The U.N. General Assembly overwhelmingly has condemned the embargo annually for the last eight years. This year, only the United States and Israel voted against the U.N. resolution. Ill. Gov. George Ryan, whose delegation visited Havana in October, recently urged an end to the economic embargo against Cuba. He observed that it “has been largely driven by political strength of the Cuban exile community in South Florida.” Ryan’s report states, “Clearly the 40-year-old U.S. policy of embargo and isolation against Cuba has not succeeded in driving Castro from power, and it is unlikely to ever be successful.”

Meanwhile, the embargo continues to take its toll on the people of Cuba. In addition, the U.S. government broadcasts anti-Cuba and pro-U.S. propaganda to Cuba on Radio Marti. As a result, many Cubans have left, crossing the Florida Strait in unsafe boats. In 1994, the United States and Cuba issued a Joint Communique, providing that “migrants rescued at sea attempting to enter the United States will not be permitted to enter the United States.” Cuba pledged to try to prevent unsafe departures using mainly persuasive methods. A joint statement between the United States and Cuba in 1995 stated that “Cuban migrants intercepted at sea by the United States and attempting to enter the United States will be taken to Cuba.” The “wet feet-dry feet” policy, however, allows only Cubans caught on U.S. shores to become permanent U.S. residents and legal workers. Those intercepted at sea go back.

Although rescued at sea, Elian Gonzalez has not gone back to Cuba. Immigration and Naturalization Service Director Doris Meissner acknowledges that “U.S. law, and I think Cuban law, says a parent [Elian’s father in Cuba] has the primary custody right. But we will create an opportunity for those who have an interest in the boy’s well-being to be heard,” Lawyers for Elian’s Cuban-American relatives have filed a political asylum claim on his behalf. They claim Elian has a “well-founded fear of persecution” in Cuba if he returns, which can depend on race, religion, nationality, political opinion or membership in a particular social group.

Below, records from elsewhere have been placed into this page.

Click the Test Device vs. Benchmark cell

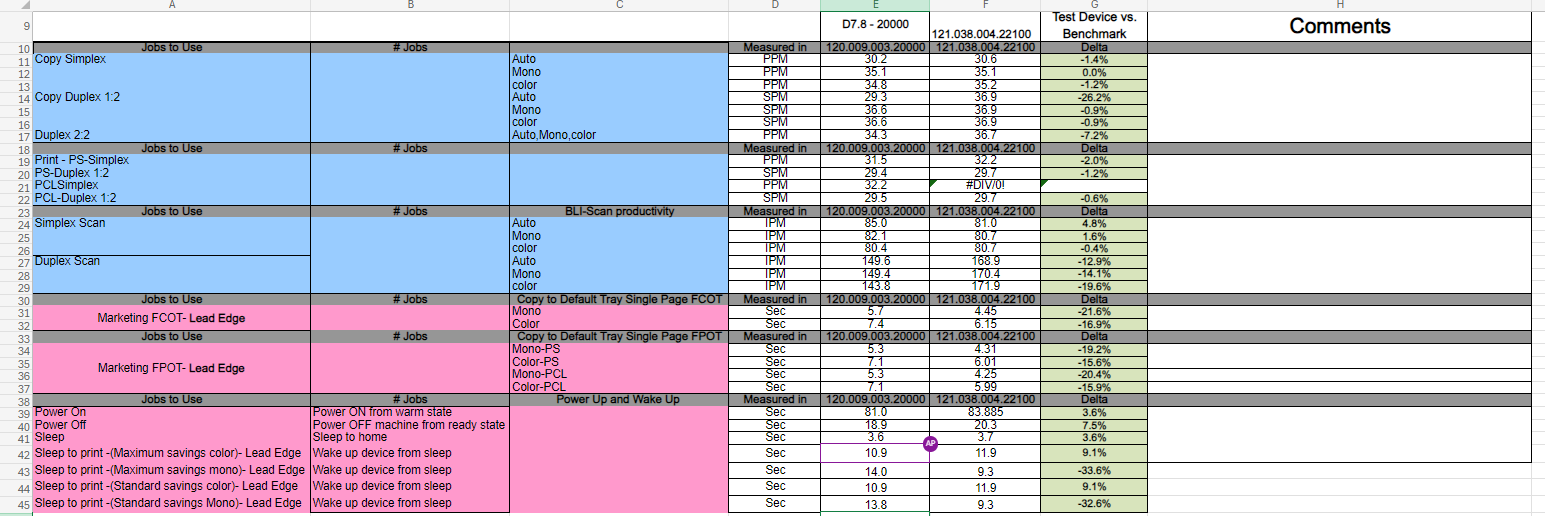pos(1094,27)

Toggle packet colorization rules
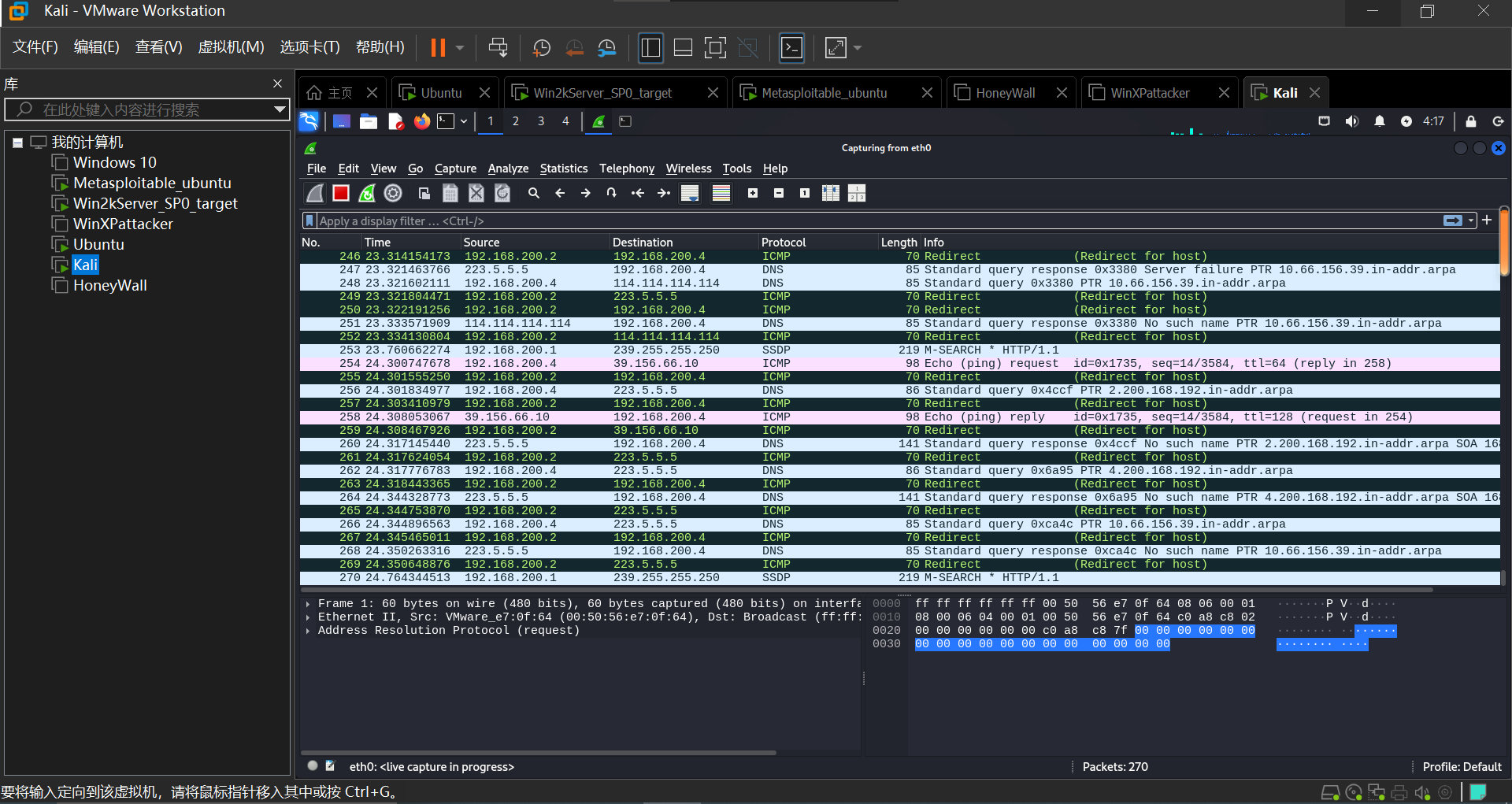(721, 193)
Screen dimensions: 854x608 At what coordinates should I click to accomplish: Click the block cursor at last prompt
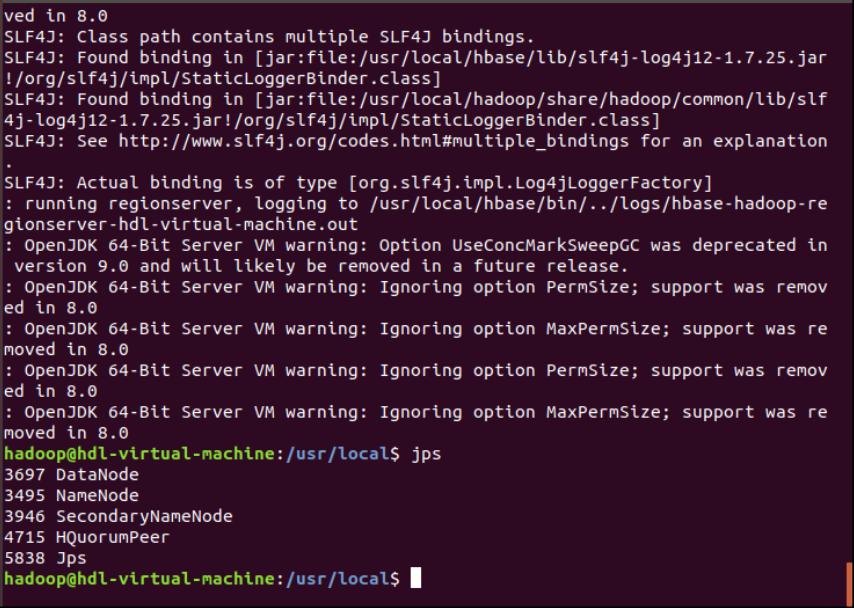pyautogui.click(x=416, y=578)
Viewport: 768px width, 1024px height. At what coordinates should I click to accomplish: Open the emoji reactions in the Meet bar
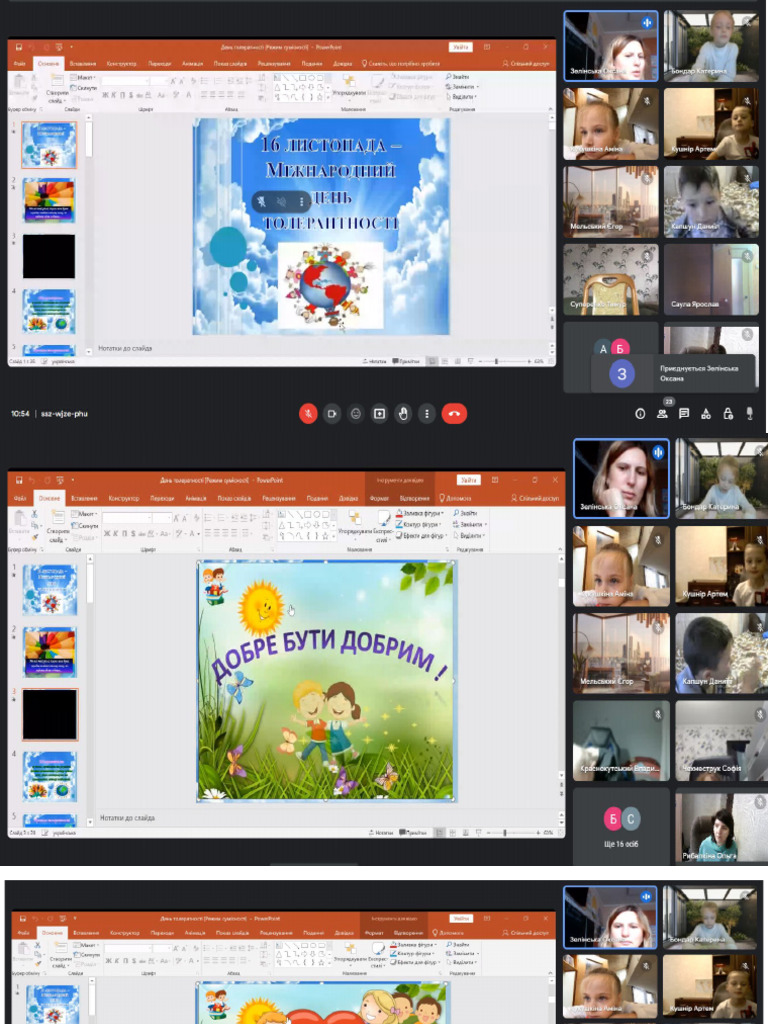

Judging from the Cuban outpouring of support for Elian, no one seems to have a “well-founded fear of persecution.” The frivolous asylum claim made by Elian’s American relatives has served to focus attention on the economic deprivation in Cuba, which caused his mother to flee with him and others in an unseaworthy craft. The U.S. economic blockade of Cuba has led to the tragic conditions in Cuba. The blockade must end at once. Elian Gonzalez must go back to his homeland.